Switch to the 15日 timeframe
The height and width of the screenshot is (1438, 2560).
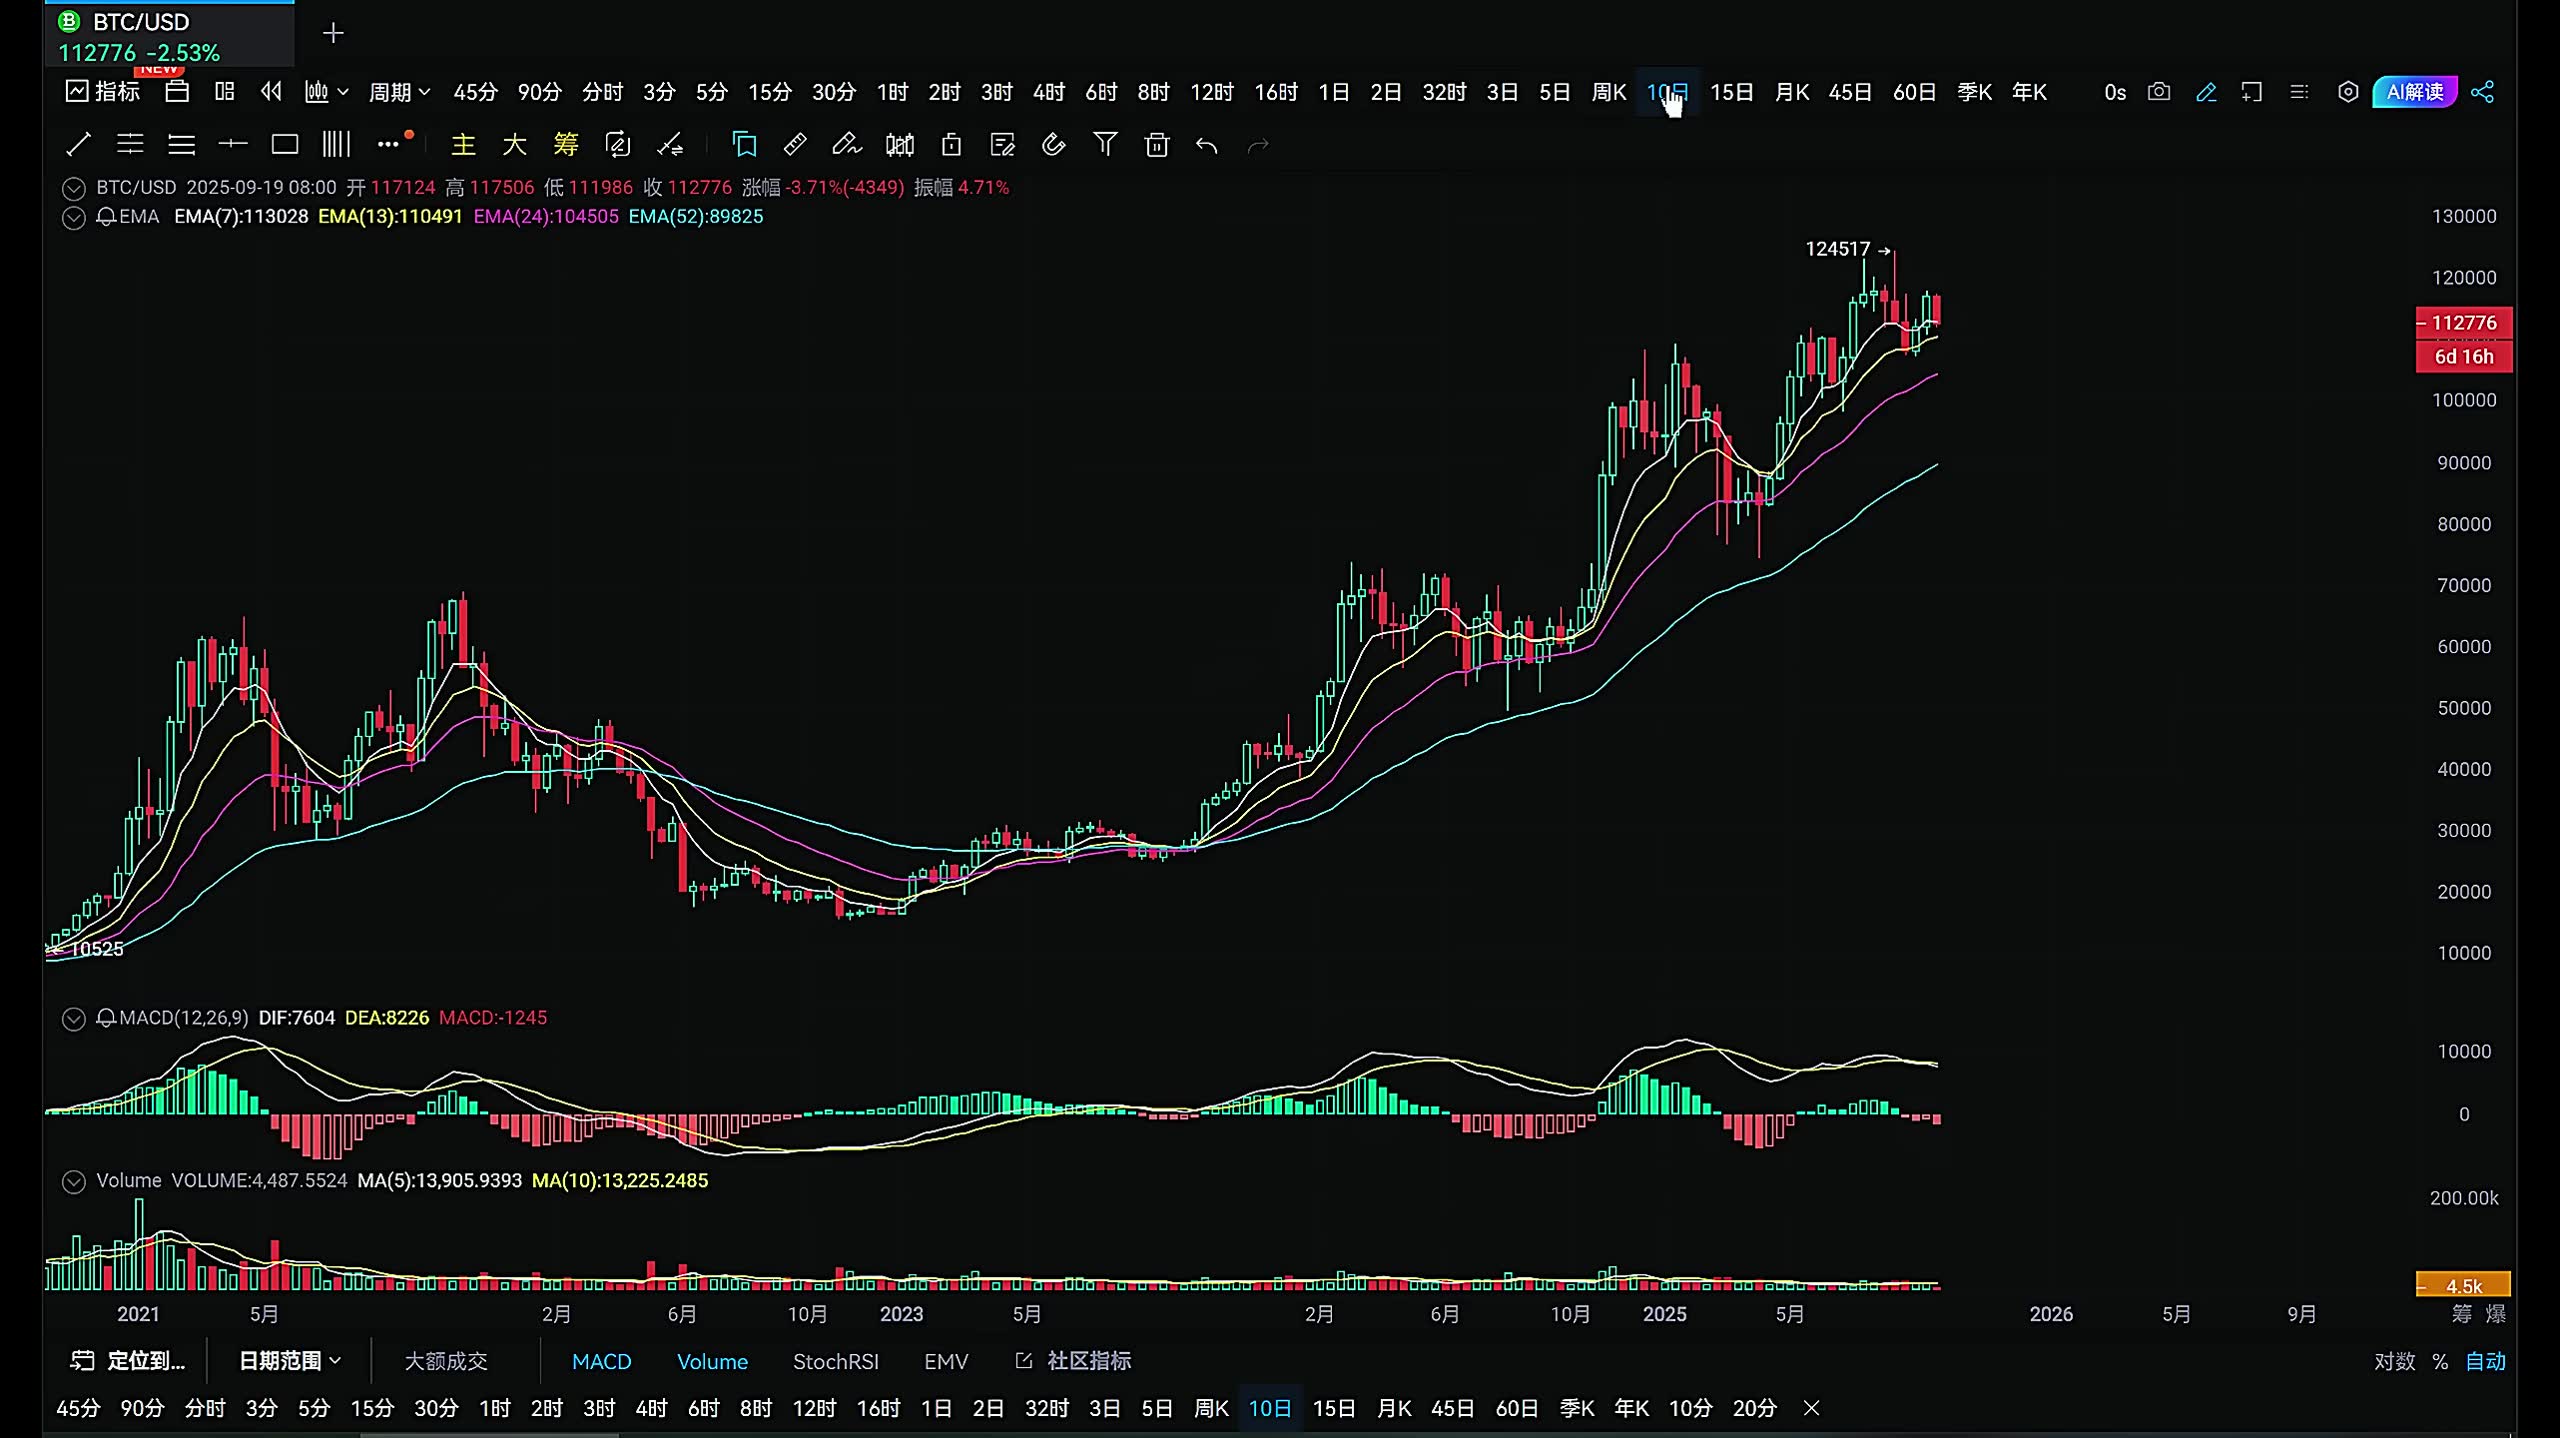point(1732,91)
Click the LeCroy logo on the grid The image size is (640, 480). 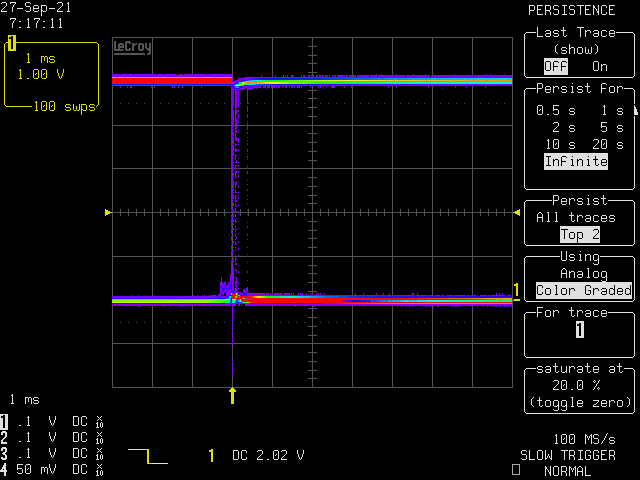132,46
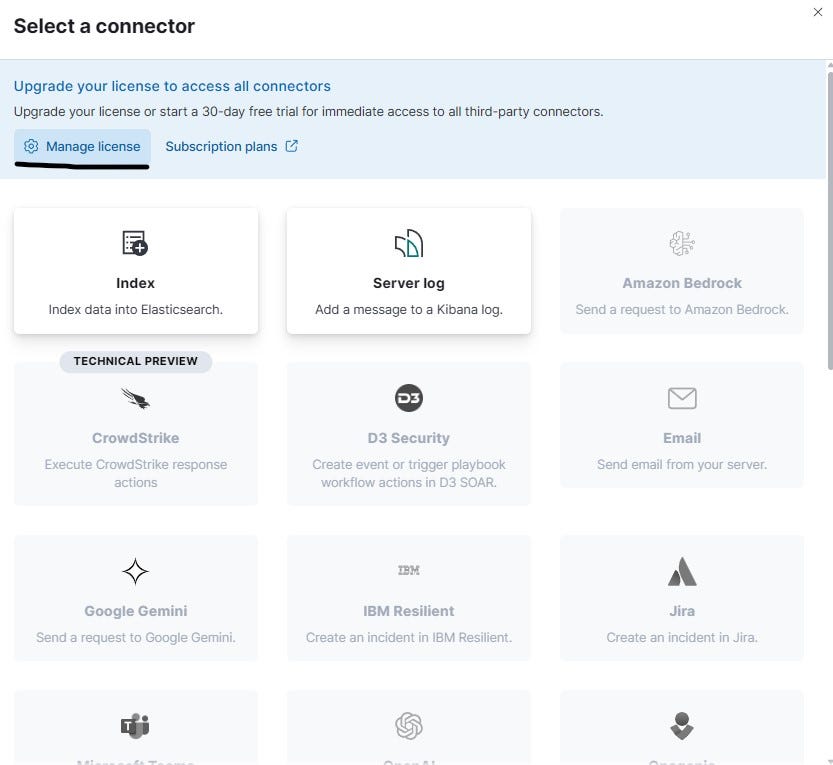Click the vertical scrollbar of the connector list

830,220
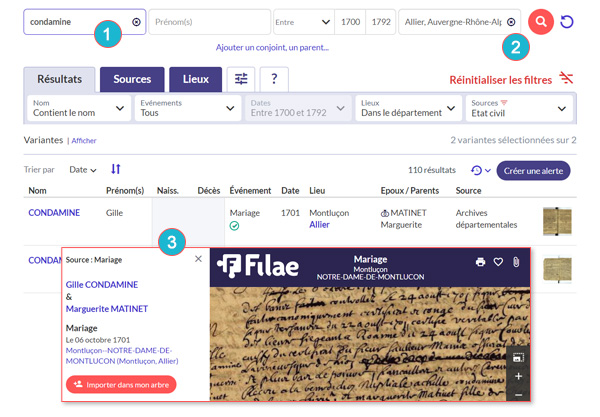600x417 pixels.
Task: Print the Mariage document
Action: pos(480,262)
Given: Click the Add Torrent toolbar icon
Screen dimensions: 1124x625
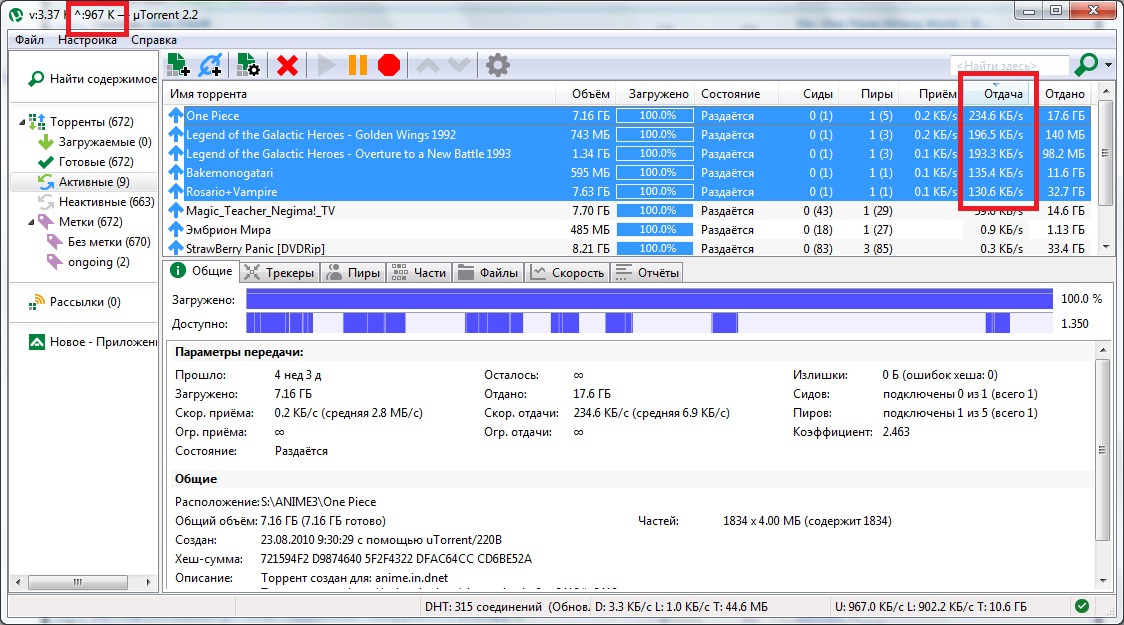Looking at the screenshot, I should point(178,66).
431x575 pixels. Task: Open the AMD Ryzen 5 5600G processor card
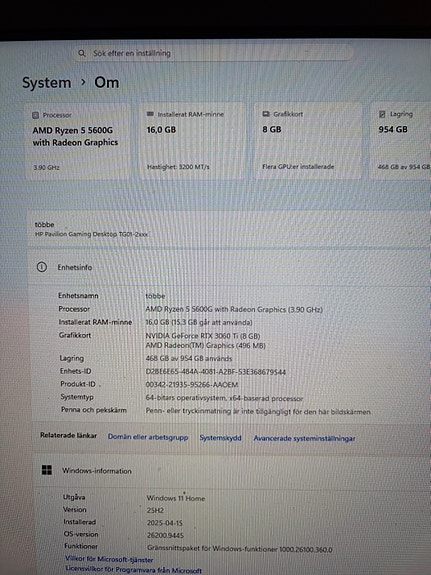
▬▬▬
» **Exercise prompt**:
Render the lines of the items as a Markdown table with the columns Row and Item line. Start at the line that contains "Given: Click the Add Torrent toolbar icon", end at the last line of the items, skip blank lines, and leave the pictures out of the table.

» **Completed task**:
| Row | Item line |
|---|---|
| 1 | Given: Click the Add Torrent toolbar icon |
| 2 | Screen dimensions: 1124x625 |
| 3 | Looking at the screenshot, I should point(178,66). |
| 4 | 431x575 pixels. Task: Open the AMD Ryzen 5 5600G processor card |